In March 2011, the Greek Ombudsman’s Office of the national human rights institute published a report on the center stating the low numbers of doctors and nurses, systemic education, and horrific practices of tying children and adults to their beds to reduce self-harm. The institute was also reported to be using wooden cage beds during staff shortages. In addition, those with chronic diseases and disabilities in the center were not receiving proper medical care and many of the children were not even receiving an education.

Due to the lack of institutions in Greece, most of the residents will live in the care center until they become adults or even all of their lives, stripping them of their dignity and rights. These children deserve to be placed in community care where they will receive an education or with foster families who can give them the attention and love they need.

This practice in Greece is similar to that of the abusive practices reported in Russian state orphanages where staff members were confining children with disabilities to their cribs for days and even weeks.
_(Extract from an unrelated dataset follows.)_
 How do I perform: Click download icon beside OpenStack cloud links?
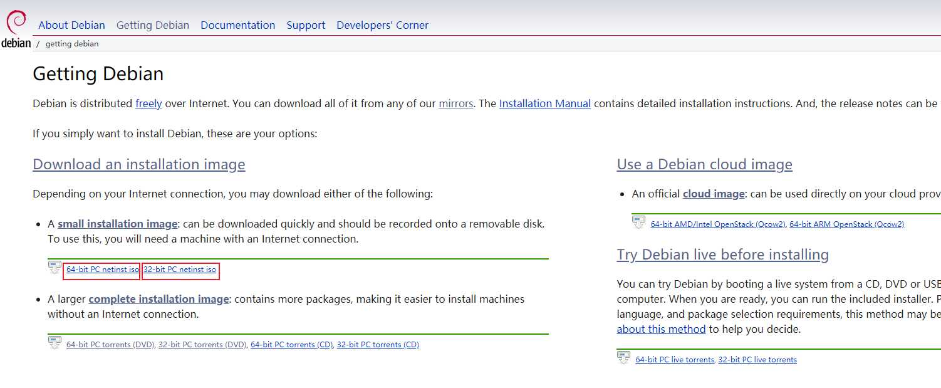(638, 223)
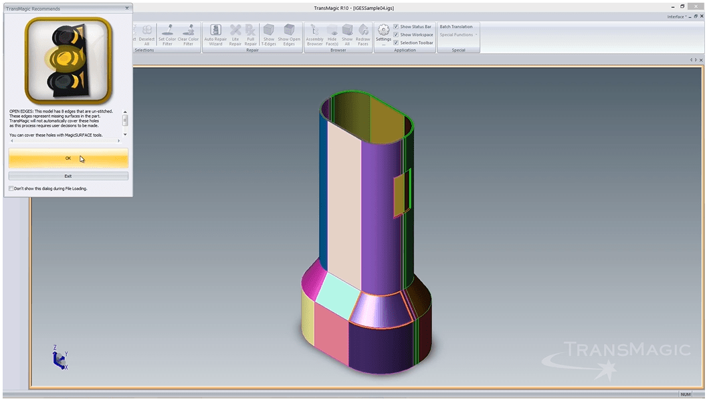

After the Ombudsman’s report was released, along with the European Disability Forum, Humans Rights Watch reported these abusive conditions in an open letter to the minister of health and in submissions to the U.N. Rights Bodies. In 2012, the Untied Nations Committee on the Rights of the Child voiced its extreme concern for the practices at the center and encouraged Greece to stop subjecting children with disabilities to these inhumane practices.

While these problems are inextricably linked to limited financial resources in Greece and a public sector hiring freeze from the state’s lenders, the European Union, and the International Monetary Fund, these practices should not be tolerated by the government. Three years after the Ombudson’s report came out, conditions at the center have barely improved. Investments need to be made to figure out alternatives to caging the residents who need proper care.
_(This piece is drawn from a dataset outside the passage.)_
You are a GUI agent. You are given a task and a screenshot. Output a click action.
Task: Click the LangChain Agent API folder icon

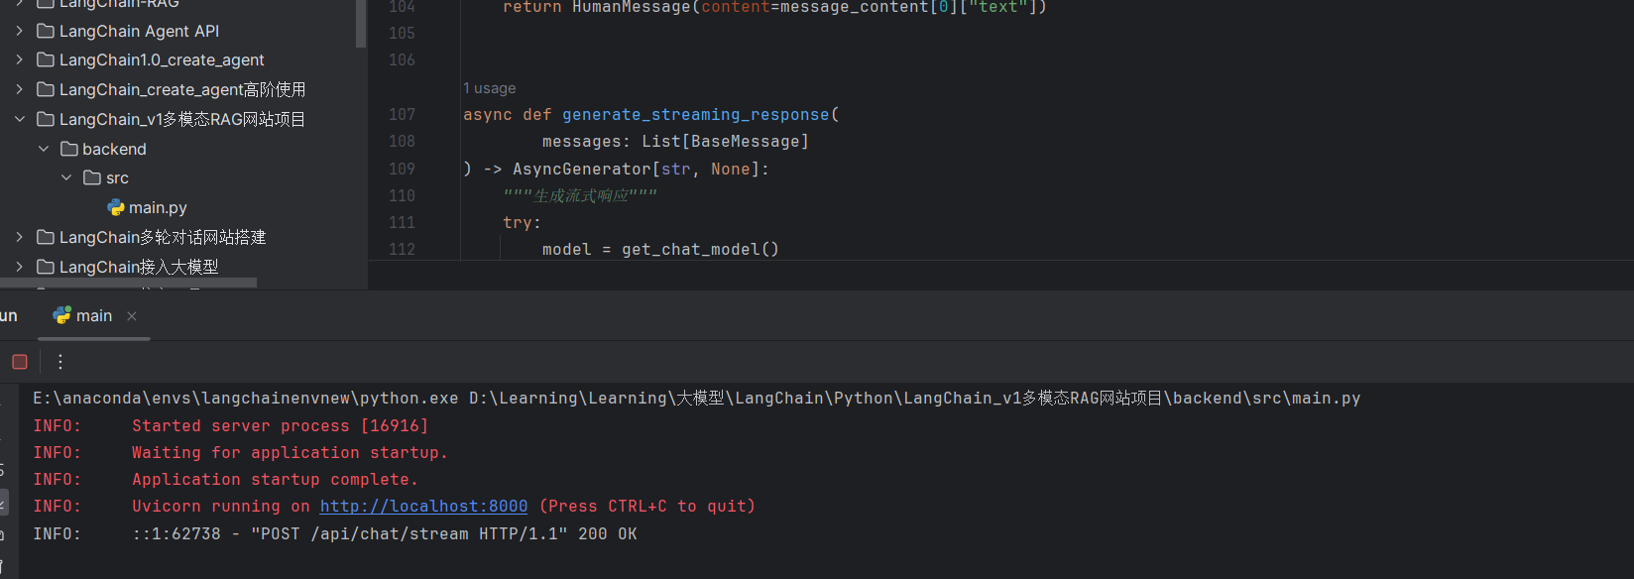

Greece should be encouraging improvement of the living conditions in the Lechaina center as well as its other institutions by ending the use of caged beds and tying patients to their beds. These practices are inhumane and are depriving children of receiving an education and the care that they need.

How do you think this problem should be resolved? Why do you think the government of Greece has not intervened in this crisis and taken more action to ensure humane treatment of these children?